The functional expression in yeast of two unusual acidic peroxygenases from
Candolleomyces aberdarensis
by adopting evolved secretion mutations
Fungal unspecific peroxygenases (UPOs) are emergent biocatalysts that perform highly selective C-H oxyfunctionalizations of organic compounds, yet their heterologous production at high levels is required for their practical use in synthetic chemistry. Here, we achieved functional expression in yeast of two new unusual acidic peroxygenases from Candolleomyces ( Psathyrella ) aberdarensis ( Pab UPO) and their production at large scale in bioreactor. Our strategy was based on adopting secretion mutations from Agrocybe aegerita UPO mutant −PaDa-I variant− designed by directed evolution for functional expression in yeast, which belongs to the same phylogenetic family as Pab UPOs –long-type UPOs− and that shares 65% sequence identity. After replacing the native signal peptides by the evolved leader sequence from PaDa-I, we constructed and screened site-directed recombination mutant libraries yielding two recombinant Pab UPOs with expression levels of 5.4 and 14.1 mg/L in S. cerevisiae . These variants were subsequently transferred to P. pastoris for overproduction in fed-batch bioreactor, boosting expression levels up to 290 mg/L with the highest volumetric activity achieved to date for a recombinant peroxygenase (60,000 U/L, with veratryl alcohol as substrate). With a broad pH activity profile, ranging from 2.0 to 9.0, these highly secreted, active and stable peroxygenases are promising tools for future engineering endeavors, as well as for their direct application in different industrial and environmental settings. IMPORTANCE In this work, we incorporated several secretion mutations from an evolved fungal peroxygenase to enhance the production of active and stable forms of two unusual acidic peroxygenases.
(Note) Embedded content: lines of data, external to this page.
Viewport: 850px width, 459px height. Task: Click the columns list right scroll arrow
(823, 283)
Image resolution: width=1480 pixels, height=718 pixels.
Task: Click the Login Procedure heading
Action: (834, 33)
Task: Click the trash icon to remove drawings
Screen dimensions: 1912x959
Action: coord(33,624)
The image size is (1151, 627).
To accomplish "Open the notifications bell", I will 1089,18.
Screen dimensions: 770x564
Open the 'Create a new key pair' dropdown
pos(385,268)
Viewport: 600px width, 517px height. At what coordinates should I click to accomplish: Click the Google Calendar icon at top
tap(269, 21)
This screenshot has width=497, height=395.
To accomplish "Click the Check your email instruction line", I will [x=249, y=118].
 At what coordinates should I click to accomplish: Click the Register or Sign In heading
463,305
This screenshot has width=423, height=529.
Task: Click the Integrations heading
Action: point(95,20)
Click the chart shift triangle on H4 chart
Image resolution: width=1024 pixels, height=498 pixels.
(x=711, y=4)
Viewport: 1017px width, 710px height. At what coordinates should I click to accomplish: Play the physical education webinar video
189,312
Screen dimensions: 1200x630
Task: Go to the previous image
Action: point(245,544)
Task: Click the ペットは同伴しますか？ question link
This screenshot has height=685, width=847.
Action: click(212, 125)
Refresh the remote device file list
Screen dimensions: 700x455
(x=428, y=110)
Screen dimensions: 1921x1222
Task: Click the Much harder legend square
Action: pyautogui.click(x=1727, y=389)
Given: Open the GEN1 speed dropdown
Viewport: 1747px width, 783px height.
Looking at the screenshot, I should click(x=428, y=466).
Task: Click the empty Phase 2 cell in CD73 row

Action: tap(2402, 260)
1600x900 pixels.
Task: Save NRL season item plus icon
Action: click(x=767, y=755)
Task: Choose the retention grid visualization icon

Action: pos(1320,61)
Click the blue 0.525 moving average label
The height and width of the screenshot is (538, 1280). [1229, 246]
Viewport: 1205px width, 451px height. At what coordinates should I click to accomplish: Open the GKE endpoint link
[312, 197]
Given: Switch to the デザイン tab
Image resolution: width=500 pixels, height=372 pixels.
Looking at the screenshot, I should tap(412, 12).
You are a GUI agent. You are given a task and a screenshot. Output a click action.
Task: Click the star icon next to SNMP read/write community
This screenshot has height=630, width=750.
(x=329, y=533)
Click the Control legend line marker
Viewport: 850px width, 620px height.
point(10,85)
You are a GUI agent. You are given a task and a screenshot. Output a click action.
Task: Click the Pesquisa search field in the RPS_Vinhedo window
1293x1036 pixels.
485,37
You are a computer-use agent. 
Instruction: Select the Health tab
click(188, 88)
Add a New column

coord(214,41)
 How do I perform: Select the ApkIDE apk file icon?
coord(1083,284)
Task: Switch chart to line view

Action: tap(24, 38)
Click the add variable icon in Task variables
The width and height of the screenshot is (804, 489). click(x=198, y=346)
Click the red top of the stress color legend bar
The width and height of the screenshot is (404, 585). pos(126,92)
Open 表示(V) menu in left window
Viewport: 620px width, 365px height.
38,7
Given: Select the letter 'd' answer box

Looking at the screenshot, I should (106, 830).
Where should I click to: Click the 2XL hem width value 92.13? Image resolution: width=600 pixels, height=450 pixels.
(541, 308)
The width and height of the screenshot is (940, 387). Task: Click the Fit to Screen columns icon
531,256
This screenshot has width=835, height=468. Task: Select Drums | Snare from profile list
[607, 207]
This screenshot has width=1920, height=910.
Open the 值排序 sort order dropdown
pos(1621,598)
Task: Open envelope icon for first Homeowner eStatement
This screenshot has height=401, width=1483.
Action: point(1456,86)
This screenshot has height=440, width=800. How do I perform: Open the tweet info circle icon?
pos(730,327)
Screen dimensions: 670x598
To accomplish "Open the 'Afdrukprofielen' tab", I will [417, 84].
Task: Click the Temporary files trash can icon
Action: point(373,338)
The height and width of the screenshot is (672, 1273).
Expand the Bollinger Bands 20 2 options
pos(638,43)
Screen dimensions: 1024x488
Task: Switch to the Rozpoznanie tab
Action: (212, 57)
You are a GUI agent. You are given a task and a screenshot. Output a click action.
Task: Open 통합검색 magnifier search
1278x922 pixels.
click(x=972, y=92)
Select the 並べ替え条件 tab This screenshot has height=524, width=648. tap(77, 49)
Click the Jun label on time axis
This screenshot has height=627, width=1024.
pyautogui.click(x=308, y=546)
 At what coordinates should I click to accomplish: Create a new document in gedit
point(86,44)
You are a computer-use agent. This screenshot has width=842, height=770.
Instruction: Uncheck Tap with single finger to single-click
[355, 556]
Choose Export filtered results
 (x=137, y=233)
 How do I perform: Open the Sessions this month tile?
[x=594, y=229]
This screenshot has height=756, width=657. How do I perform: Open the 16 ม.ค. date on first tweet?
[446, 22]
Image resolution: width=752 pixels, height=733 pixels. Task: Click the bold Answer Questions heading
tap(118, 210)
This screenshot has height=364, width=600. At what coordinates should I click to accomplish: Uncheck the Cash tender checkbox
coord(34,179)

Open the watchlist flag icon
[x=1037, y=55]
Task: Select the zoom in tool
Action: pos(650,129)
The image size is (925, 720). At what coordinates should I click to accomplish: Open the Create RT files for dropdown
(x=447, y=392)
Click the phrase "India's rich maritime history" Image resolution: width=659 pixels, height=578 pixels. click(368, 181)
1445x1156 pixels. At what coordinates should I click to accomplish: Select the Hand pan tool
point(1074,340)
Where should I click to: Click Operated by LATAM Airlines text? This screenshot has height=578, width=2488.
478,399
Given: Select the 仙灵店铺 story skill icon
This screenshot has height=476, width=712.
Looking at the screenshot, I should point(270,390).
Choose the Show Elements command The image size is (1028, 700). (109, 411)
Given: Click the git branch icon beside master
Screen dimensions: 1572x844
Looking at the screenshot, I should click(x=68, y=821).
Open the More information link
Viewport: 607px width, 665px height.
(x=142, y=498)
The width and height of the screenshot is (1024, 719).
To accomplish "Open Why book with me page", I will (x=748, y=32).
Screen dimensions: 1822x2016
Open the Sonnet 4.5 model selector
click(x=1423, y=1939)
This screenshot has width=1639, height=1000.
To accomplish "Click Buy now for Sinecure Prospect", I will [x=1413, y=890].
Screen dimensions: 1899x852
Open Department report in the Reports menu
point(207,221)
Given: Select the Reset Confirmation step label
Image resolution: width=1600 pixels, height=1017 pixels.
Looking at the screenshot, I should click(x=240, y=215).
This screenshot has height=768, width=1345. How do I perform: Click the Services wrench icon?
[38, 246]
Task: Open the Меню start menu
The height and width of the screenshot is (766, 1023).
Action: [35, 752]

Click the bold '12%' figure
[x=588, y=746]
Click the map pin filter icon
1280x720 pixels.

The tandem-yeast expression system based on S. cerevisiae for directed evolution and P. pastoris for overproduction in a ∼300 mg/L scale, is a versatile tool to generate UPO variants. By employing this approach, we foresee that acidic UPO variants will be more readily engineered in the near future and adapted to practical enzyme cascade reactions that can be performed over a broad pH range to oxyfunctionalize a variety of organic compounds.